===== Provided passage =====

The M270 and M274 are turbocharged inline-four engines produced by Mercedes-Benz since 2011. They are the successor to the previous M266 and M271 engines respectively. The engine appeared on the Ward's 10 Best Engines list for 2017.

== Design ==
M270 refers to the transverse configuration for front-wheel drive vehicles, while M274 refers to the longitudinally-mounted layout for rear-wheel drive vehicles. Both engines are based on the same design with dual overhead camshafts, 4 valves per cylinder, variable valve timing, direct injection, and compliance with the EU6 emissions standard. A 1991 cc engine was introduced in September 2012 featuring an increased piston stroke up to 92 mm, increased performance figures, and a 9.8:1 compression ratio. The M274 engine was also used on the Infiniti Q50 since 2014.

===== Data for review =====

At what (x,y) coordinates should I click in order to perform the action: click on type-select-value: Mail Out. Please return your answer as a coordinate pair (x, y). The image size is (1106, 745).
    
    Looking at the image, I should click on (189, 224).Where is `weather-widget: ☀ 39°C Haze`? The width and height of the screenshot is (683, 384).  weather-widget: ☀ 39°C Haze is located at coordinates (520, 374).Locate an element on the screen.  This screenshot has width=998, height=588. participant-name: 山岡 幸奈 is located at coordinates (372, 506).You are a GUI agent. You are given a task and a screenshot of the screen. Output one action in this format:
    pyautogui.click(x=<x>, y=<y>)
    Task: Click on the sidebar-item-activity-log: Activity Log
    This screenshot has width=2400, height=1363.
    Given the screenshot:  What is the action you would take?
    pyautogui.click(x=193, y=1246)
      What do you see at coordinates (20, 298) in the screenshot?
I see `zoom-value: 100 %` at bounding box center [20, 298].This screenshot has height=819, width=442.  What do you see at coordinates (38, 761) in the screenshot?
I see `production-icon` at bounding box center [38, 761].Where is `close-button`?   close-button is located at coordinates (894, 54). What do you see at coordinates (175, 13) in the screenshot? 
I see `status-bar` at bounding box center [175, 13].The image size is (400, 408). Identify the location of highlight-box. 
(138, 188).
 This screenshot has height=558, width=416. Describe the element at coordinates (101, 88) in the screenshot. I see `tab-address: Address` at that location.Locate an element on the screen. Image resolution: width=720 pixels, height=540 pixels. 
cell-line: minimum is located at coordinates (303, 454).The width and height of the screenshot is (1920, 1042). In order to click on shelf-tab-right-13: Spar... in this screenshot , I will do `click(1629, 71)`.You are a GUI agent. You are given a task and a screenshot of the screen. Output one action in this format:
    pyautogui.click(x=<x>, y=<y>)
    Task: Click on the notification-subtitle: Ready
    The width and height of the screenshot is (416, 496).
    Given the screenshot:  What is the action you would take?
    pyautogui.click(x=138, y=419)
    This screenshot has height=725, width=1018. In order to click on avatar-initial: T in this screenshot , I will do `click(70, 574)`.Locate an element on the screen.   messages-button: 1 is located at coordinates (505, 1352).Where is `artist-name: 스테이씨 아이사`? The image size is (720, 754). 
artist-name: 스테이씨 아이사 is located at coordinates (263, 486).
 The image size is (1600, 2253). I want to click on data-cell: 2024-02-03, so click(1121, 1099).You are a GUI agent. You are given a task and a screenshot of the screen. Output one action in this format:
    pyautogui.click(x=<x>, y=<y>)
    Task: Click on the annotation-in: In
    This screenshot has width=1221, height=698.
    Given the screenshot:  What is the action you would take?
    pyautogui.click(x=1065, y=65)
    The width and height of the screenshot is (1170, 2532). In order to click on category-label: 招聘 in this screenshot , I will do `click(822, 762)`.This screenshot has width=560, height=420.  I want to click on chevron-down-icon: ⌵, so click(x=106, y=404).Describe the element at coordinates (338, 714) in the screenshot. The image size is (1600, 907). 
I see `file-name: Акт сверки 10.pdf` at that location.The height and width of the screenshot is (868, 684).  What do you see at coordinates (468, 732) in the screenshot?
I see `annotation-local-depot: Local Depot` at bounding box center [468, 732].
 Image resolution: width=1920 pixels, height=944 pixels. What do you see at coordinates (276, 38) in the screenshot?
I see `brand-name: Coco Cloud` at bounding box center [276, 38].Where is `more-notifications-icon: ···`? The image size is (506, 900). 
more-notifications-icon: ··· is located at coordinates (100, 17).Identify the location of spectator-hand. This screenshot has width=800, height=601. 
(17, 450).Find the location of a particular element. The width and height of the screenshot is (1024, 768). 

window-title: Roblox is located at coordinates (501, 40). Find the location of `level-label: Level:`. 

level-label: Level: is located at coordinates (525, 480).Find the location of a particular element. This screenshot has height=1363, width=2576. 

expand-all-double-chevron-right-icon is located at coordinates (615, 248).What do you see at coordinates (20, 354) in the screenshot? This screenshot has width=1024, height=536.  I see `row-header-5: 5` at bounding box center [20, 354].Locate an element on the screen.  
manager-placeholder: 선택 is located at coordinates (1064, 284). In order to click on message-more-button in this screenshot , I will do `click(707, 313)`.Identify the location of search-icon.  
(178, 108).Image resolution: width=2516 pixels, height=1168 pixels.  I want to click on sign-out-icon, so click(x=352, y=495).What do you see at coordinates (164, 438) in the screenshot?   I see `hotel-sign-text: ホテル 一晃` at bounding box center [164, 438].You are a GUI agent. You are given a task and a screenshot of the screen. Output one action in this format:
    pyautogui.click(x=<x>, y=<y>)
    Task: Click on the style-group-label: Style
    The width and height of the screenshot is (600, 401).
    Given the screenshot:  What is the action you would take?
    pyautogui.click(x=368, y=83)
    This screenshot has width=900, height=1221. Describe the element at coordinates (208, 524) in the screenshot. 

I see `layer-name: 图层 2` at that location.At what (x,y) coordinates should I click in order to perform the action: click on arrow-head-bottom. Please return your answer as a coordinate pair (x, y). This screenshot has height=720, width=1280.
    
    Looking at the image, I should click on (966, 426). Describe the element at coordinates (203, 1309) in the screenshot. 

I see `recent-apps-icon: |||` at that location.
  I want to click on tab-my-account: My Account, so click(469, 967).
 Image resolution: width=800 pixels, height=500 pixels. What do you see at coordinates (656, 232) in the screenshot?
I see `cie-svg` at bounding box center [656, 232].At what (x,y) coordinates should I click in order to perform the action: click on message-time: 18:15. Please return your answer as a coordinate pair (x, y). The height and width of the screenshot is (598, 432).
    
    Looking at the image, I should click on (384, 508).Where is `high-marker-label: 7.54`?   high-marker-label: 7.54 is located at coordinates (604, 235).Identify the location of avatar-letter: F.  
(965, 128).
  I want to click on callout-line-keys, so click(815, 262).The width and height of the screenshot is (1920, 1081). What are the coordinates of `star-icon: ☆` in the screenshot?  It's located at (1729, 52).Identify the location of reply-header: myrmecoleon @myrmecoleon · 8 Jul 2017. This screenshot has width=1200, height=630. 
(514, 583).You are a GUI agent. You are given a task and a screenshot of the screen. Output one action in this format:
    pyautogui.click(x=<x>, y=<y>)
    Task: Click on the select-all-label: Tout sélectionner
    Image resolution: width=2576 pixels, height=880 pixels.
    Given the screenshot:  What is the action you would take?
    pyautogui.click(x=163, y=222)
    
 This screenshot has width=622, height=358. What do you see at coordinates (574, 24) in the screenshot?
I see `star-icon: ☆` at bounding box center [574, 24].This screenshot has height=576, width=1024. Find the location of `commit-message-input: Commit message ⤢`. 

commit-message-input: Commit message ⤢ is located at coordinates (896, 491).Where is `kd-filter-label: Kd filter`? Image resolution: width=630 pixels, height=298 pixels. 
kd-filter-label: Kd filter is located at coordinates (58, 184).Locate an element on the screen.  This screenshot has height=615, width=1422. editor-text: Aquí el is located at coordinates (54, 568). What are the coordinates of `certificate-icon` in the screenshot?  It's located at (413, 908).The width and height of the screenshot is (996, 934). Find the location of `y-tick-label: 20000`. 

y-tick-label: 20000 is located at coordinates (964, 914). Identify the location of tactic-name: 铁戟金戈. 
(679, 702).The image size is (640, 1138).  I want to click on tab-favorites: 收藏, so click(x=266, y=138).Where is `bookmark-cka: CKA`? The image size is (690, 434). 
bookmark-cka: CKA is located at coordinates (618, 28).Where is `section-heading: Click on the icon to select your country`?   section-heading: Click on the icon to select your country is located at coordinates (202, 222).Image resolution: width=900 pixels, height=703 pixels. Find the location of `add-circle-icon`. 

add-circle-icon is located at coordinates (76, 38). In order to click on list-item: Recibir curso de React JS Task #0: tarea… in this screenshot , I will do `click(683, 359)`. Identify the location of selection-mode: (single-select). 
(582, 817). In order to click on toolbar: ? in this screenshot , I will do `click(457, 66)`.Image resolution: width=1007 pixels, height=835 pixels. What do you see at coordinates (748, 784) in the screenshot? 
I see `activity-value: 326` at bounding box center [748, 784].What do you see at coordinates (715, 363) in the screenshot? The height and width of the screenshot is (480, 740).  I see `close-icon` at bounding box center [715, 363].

=====

> [Task]: Duplicate the part of the Mercedes-Benz engine text above between "The M270 and" and "list for 2017.", inclusive.

> [Response to this task]:
The M270 and M274 are turbocharged inline-four engines produced by Mercedes-Benz since 2011. They are the successor to the previous M266 and M271 engines respectively. The engine appeared on the Ward's 10 Best Engines list for 2017.